Inhibition of cell proliferation by B23ΔC. (A) Proliferation inhibition of 293T cells by expression of B23ΔC. 293T cells were cotransfected with 1,400 ng of pCHA and 200 ng of pEGFP-N1 or with 1,400 ng of pCHA-B23ΔC and 200 ng of pEGFP-N1. The number of EGFP-positive cells was counted every 24 h as a function of culture time. Results are means and SD from three independent experiments. (B) B23 dose-dependent inhibition of the cell proliferation rate. The number of EGFP-positive cells was counted at 72 h after transfection of 200 ng of pEGFP-N1 with pCHA-B23ΔC (350 ng [lane 2], 700 ng [lane 3], and 1,400 ng [lane 4]), and pCHA (1,400 ng [lane 1], 700 ng [lane 2], and 350 ng [lane 3]). Results are means and SD from three independent experiments. (C) Cell cycle population of cells expressing B23ΔC. 293T cells were cotransfected with 1,400 ng of pCHA and 200 ng of pEGFP-N1 or with 1,400 ng of pCHA-B23ΔC and 200 ng of pEGFP-N1 and then incubated for 72 h. Cell population of 293T cells expressing EGFP was determined by fluorescence-activated cell sorting analysis.
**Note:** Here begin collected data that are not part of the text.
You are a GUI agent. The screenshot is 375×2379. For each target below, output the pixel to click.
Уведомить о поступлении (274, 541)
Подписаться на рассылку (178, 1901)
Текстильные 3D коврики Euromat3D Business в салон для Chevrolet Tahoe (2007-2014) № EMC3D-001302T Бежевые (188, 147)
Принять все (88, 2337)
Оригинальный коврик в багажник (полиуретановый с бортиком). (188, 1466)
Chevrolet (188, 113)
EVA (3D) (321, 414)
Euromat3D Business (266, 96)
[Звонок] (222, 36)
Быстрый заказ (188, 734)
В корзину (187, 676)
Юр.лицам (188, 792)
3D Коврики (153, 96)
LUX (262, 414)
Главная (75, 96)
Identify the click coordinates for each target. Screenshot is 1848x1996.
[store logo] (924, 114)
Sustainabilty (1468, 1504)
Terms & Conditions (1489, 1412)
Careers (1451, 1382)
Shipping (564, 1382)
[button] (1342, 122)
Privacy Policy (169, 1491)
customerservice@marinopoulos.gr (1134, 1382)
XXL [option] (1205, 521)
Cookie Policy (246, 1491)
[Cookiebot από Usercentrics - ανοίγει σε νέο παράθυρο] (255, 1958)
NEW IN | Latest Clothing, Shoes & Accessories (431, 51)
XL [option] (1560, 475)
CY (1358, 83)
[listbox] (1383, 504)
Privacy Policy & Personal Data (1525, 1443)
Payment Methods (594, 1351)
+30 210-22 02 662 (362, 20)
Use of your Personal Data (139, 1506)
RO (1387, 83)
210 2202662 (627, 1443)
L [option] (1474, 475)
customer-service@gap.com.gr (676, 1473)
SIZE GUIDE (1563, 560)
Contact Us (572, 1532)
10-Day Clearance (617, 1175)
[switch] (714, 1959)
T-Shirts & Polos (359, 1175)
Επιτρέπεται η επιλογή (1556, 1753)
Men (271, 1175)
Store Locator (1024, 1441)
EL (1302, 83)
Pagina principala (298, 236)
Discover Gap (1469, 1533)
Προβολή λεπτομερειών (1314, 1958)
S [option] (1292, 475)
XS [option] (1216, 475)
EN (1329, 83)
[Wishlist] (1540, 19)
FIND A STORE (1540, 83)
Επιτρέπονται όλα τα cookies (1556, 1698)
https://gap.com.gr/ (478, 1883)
The sub-G₁ fraction was quantitatively determined as a population of apoptotic cells (inset). (D) p53-independent effect of B23ΔC on cell proliferation. EGFP-positive p53^−/− MEFs were counted at 72 h after transfection of pEGFP-N1 (125 ng) with pCHA-B23.1 (875 ng) or pCHA-B23ΔC (875 ng). Results are means and SD from three independent experiments.